# [GIVEN DATA]
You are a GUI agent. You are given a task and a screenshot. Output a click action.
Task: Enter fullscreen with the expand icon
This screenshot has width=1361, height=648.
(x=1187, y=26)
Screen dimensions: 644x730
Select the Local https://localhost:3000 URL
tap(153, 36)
--
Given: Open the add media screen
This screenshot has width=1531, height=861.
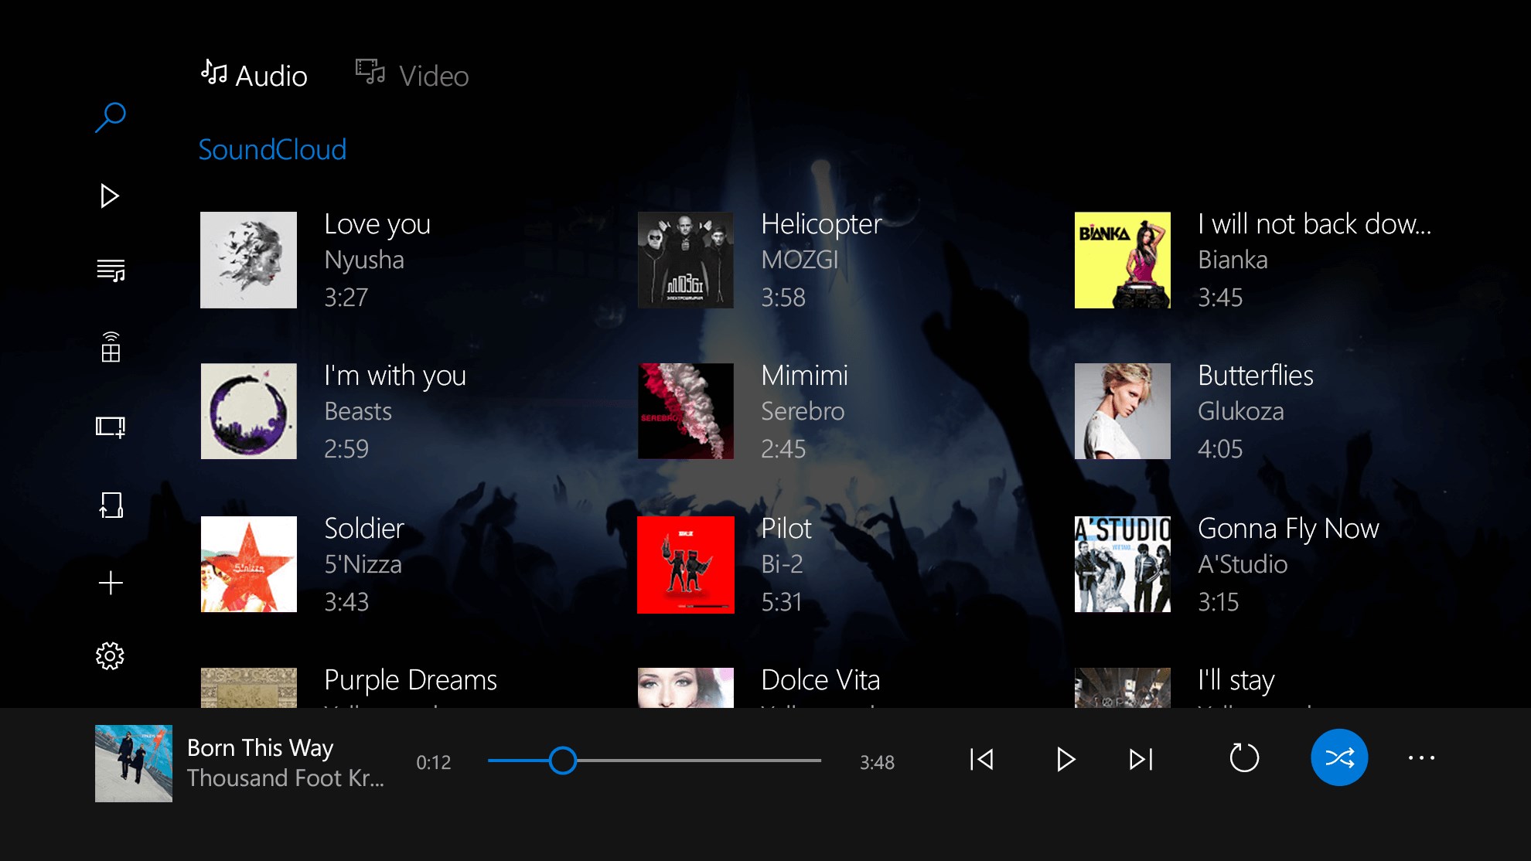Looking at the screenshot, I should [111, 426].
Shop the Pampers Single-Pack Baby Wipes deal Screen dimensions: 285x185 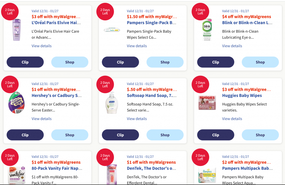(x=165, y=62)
--
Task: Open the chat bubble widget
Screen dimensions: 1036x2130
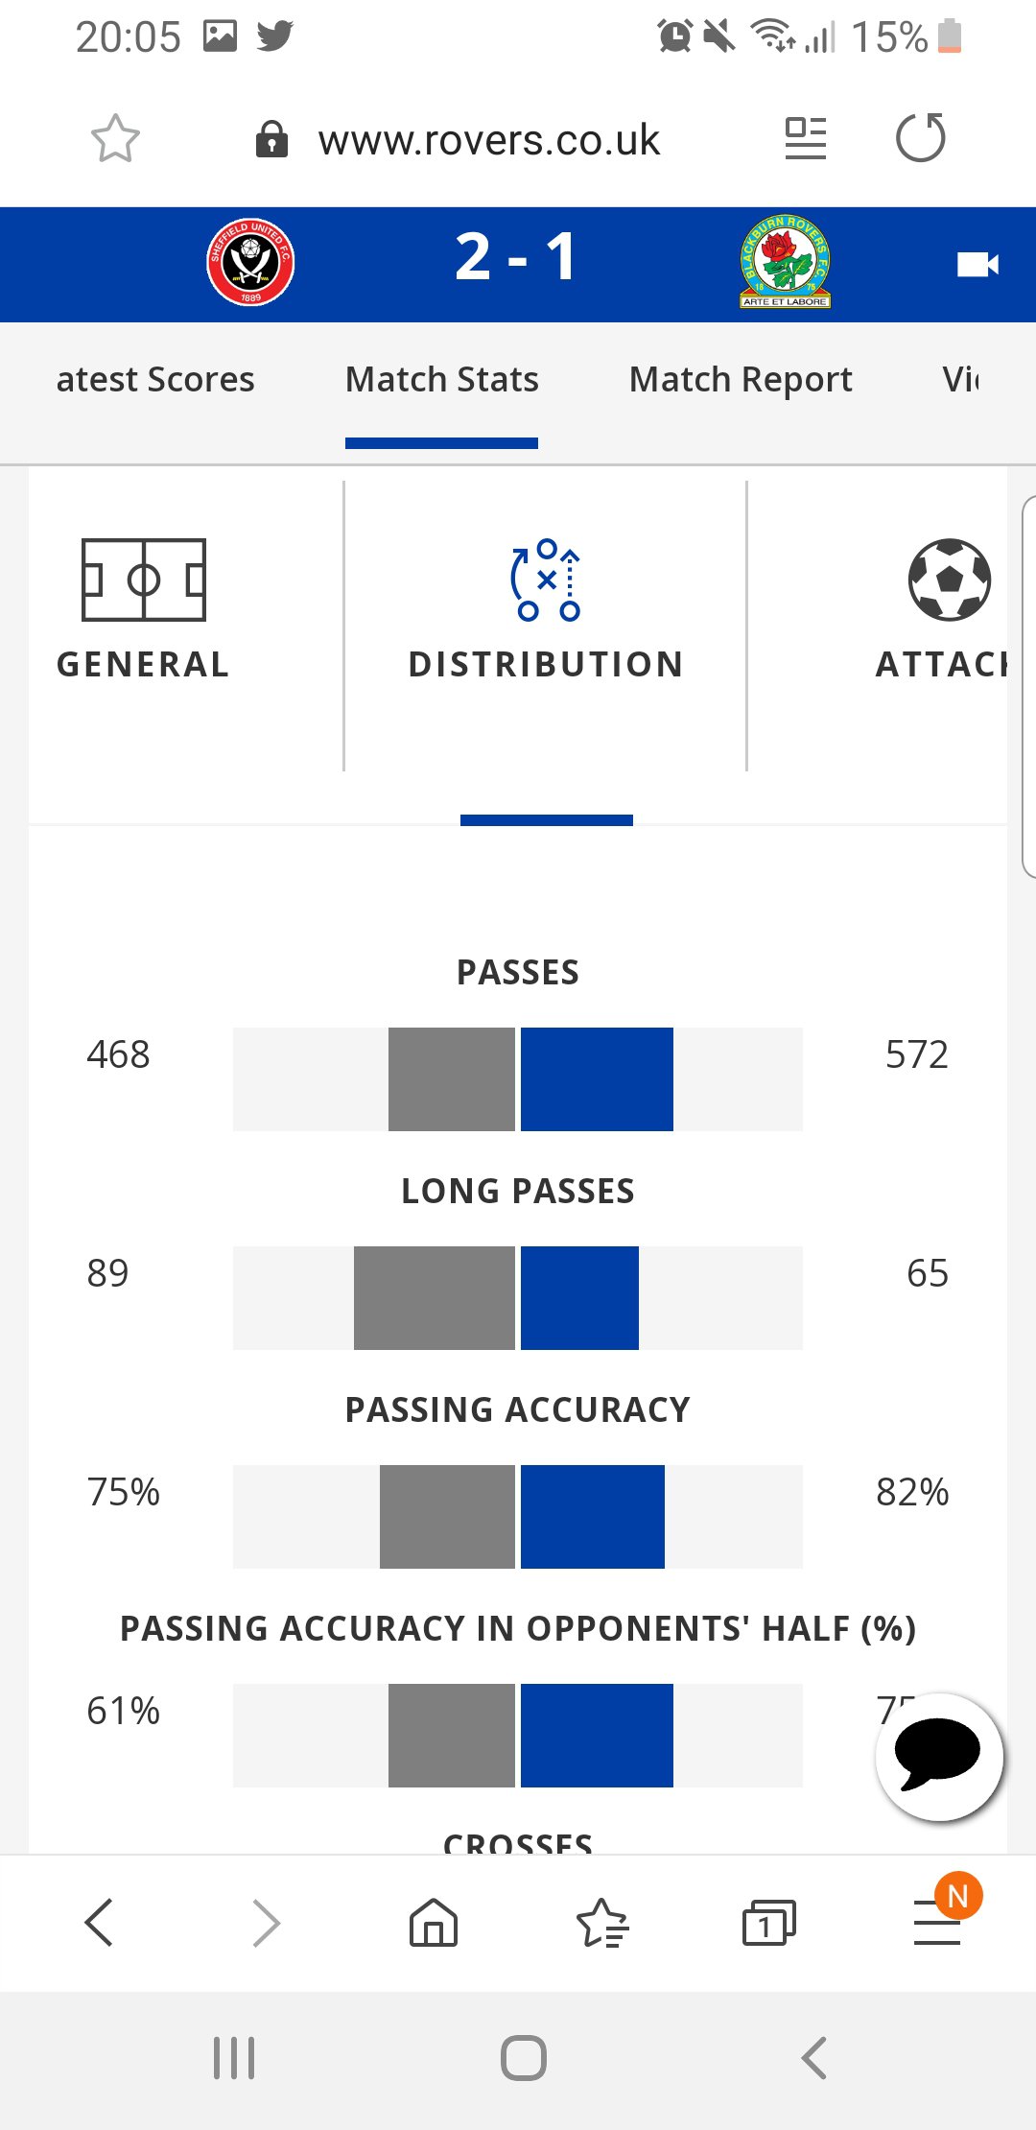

# [TASK OBJECTIVE]
Please repeat the records starting at the line with "Task: Open the chat bubble widget" and ending at the line with "Screen dimensions: 1036x2130", switching "chat bubble" to "support" and leaving everything else unchanged.

# [RESULT FOR THIS EXERCISE]
Task: Open the support widget
Screen dimensions: 1036x2130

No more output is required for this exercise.